Kapoor along with her husband, Valmik Thapar, a conservationist, and their son, visited the biennale Monday.

Praising Jitesh Kallat, who is the curator of the biennale, she said he has made the spaces come alive.

Sanjana, who set up Junoon for greater engagement between people and theatre workers, said "It is lovely to walk down the streets and see that the whole area is caught up in the biennale spirit. I wish all Indian cities, or at least the metros, could be like this."

Curator and art historian Chaitanya Sambrani, who teaches at the Australian National University, came down to Kochi specially for the biennale.

"I have seen several art exhibitions in the world, and this has a different gravity to it; it is a very strong show," said Sambrani, who teaches on Indian, Indonesian, Chinese and Japanese art in the capital city of Canberra.

"The good thing about this biennale is that it has big names, but you can also hear the voices of people who are working in Kerala and India.
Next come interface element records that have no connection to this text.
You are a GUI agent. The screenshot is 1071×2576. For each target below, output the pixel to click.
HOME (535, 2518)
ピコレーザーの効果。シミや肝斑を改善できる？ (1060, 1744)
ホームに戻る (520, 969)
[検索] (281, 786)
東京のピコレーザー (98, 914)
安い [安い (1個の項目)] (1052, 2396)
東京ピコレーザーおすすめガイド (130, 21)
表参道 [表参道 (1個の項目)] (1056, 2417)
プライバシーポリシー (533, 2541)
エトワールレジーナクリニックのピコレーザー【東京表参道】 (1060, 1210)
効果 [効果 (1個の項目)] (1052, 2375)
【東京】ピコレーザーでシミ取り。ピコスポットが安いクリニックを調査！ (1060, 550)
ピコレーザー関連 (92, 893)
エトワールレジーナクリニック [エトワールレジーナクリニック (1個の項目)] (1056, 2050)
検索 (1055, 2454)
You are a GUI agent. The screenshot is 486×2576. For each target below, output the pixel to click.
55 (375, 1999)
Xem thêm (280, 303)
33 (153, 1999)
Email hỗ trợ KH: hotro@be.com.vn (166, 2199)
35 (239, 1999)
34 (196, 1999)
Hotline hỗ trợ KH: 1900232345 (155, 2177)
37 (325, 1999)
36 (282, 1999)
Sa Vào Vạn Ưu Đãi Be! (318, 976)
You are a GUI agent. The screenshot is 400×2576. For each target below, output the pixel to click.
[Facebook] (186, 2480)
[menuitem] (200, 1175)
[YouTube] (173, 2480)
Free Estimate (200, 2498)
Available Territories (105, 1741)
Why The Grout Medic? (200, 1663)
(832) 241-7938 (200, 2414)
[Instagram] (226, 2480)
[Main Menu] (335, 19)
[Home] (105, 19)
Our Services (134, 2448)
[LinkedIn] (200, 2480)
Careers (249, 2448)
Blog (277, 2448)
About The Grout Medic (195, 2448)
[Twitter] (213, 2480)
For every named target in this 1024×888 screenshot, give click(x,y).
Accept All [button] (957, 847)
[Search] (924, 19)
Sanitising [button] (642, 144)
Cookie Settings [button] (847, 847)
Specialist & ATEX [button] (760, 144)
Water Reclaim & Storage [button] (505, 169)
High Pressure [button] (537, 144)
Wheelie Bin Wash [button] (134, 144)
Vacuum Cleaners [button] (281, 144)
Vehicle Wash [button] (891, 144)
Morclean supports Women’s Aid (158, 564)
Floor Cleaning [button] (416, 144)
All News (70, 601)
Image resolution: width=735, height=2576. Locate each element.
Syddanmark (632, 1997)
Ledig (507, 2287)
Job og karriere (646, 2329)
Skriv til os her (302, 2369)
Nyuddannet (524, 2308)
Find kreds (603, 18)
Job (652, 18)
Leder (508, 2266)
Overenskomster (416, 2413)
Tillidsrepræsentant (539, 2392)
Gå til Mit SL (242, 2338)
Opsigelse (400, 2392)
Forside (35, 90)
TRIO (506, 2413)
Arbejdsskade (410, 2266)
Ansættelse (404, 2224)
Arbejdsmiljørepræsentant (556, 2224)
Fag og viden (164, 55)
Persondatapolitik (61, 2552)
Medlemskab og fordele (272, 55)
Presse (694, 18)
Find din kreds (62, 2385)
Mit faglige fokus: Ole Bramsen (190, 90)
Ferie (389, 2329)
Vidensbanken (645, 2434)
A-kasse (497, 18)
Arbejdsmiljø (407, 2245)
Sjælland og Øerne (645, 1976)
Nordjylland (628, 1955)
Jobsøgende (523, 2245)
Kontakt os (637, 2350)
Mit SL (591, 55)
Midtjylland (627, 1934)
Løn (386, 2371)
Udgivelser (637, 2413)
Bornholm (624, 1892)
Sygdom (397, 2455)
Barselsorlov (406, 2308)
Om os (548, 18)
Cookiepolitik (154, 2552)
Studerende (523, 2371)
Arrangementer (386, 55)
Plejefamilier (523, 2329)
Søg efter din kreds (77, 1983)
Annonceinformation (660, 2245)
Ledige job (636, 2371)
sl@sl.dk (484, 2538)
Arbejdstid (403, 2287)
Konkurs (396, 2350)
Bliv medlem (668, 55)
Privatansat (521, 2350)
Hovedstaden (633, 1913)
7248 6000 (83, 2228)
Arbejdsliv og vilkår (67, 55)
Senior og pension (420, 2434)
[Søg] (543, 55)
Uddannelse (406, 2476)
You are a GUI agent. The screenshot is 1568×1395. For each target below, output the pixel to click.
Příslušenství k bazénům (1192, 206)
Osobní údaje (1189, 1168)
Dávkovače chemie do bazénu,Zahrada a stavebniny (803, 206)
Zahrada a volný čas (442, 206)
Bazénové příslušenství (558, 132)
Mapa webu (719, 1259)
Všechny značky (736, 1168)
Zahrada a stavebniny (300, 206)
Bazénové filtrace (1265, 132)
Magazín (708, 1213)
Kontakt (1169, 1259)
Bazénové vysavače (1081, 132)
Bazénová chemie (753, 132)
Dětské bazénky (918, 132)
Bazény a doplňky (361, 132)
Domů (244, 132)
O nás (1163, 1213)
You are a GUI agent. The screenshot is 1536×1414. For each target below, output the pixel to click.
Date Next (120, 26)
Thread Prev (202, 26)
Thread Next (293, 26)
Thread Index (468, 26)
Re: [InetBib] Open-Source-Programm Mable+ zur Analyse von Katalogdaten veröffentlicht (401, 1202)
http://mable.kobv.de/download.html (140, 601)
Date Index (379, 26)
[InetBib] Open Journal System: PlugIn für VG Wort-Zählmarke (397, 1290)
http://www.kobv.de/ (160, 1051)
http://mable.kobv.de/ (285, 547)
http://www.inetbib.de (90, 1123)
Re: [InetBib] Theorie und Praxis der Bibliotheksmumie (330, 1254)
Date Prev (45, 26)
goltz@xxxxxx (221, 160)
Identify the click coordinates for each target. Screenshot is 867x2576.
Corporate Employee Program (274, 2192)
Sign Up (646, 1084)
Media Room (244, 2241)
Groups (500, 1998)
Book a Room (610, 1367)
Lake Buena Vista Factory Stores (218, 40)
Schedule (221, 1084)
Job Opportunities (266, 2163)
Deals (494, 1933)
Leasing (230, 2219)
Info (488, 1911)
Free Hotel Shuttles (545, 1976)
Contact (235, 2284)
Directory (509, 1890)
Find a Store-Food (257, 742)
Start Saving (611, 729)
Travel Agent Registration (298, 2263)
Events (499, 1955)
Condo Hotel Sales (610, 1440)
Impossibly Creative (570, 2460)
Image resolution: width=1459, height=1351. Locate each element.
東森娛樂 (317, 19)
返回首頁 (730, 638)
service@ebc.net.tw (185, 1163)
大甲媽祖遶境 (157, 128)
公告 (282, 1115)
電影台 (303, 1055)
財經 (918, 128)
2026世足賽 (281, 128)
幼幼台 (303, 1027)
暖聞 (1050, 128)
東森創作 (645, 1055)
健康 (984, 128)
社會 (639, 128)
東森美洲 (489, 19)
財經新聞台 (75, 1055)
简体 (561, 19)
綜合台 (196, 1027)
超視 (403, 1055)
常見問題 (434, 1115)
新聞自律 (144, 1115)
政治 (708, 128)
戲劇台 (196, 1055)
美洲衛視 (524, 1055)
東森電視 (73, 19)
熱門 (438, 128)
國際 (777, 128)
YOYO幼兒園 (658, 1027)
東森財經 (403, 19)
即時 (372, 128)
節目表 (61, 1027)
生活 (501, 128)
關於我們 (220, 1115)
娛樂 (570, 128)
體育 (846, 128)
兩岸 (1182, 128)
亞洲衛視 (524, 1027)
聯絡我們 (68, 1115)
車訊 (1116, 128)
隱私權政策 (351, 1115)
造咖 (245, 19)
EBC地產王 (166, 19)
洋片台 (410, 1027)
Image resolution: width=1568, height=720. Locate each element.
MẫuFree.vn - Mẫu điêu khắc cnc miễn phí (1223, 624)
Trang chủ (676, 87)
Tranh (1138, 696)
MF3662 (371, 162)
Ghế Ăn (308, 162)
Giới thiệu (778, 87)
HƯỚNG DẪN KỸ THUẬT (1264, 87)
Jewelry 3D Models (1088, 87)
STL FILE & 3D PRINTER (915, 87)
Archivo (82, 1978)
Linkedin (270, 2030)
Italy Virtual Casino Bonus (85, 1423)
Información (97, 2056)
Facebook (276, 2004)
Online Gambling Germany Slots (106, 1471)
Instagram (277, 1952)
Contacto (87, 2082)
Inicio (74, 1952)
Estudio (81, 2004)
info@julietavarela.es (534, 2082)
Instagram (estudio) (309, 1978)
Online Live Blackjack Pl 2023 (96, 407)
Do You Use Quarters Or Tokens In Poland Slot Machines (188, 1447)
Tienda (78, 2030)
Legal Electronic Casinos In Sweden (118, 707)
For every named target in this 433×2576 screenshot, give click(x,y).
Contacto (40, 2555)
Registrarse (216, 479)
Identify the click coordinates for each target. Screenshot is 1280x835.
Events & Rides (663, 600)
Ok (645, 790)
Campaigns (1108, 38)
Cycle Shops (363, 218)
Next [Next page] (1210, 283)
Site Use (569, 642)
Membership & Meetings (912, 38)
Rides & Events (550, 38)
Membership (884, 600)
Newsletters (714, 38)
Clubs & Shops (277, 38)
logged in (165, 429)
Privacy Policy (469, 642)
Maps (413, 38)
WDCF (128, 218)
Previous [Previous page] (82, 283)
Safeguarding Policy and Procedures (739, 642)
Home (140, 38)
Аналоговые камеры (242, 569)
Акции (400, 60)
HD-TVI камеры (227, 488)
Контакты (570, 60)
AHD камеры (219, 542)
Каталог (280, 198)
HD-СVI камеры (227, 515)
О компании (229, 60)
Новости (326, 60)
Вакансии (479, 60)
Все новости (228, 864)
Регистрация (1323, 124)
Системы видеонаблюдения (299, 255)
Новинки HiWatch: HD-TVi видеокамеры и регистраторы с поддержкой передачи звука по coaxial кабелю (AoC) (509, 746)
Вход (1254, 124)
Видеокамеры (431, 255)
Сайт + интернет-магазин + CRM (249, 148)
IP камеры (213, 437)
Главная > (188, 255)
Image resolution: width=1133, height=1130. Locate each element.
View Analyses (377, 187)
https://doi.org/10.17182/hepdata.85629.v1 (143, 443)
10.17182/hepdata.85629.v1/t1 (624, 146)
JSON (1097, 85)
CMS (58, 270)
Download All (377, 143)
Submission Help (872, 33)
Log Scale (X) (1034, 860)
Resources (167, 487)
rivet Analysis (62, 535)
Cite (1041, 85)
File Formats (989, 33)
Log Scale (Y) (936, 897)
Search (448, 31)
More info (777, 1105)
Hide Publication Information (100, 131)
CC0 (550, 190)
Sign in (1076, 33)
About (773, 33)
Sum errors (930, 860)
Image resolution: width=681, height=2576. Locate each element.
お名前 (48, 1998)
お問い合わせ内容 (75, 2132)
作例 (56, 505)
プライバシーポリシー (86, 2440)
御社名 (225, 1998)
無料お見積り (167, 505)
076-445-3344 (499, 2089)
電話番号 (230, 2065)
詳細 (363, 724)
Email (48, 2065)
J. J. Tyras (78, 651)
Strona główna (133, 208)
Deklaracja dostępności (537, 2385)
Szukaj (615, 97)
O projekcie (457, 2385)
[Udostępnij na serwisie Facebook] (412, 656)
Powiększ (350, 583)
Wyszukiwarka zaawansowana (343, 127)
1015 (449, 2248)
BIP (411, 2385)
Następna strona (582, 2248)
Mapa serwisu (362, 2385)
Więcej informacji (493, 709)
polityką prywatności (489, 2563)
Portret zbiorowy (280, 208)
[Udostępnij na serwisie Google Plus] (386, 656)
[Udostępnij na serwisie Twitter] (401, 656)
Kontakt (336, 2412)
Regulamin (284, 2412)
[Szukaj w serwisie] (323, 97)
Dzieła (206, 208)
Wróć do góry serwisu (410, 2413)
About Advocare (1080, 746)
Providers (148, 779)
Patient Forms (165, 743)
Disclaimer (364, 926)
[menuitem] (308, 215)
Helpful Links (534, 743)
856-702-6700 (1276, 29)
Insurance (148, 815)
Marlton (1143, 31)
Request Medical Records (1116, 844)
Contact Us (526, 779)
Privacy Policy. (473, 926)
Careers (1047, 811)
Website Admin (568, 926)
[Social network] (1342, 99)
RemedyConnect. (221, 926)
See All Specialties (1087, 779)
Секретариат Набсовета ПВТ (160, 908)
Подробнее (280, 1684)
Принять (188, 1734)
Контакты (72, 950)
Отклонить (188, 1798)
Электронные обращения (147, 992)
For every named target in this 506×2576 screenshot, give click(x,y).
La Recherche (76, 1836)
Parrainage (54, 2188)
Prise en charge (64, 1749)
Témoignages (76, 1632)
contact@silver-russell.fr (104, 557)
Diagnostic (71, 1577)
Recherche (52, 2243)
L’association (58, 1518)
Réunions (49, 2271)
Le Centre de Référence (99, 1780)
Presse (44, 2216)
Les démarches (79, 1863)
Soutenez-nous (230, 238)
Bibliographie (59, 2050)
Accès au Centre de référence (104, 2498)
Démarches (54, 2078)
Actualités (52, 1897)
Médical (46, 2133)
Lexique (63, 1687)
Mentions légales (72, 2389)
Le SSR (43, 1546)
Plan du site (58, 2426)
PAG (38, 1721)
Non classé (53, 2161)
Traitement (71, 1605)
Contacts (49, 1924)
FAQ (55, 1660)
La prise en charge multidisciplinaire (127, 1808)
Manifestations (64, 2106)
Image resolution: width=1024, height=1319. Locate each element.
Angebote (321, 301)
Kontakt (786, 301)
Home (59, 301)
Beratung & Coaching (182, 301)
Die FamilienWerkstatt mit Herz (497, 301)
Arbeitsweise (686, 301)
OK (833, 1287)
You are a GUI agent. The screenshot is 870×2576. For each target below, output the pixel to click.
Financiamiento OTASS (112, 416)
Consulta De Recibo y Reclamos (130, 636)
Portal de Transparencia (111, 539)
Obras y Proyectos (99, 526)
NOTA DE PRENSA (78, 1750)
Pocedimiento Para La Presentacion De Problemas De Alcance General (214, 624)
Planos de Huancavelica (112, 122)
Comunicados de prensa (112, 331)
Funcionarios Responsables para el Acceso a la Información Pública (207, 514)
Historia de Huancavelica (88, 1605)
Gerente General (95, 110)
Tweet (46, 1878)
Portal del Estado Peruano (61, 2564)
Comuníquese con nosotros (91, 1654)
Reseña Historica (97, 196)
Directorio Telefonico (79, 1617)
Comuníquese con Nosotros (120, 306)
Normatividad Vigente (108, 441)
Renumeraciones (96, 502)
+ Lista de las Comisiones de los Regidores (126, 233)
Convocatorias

There are also remarkable projects by young people," Sambrani said.

The biennale, with 100 main works by 42 Indian and 52 foreign artists, is on across seven venues at Fort Kochi besides at Durbar Hall in Ernakulam. It has already received over 80,000 visitors and has extended opening hours up to 6.30 pm, owing to popular demand.

Commissioner for Rural Development K V Mohankumar, also an author and National award-winning filmmaker, felt that "people can imbibe the message of how to break convention, and think and do things differently".

"After visiting the biennale, your thinking goes through an upheaval," said the civil servant under whose administration Kozhikode came to be known as 'city of sculptures'.

"The works show how artists think differently; how they break the conventions of light, form, shape and scale. People too, could imbibe this message," he added.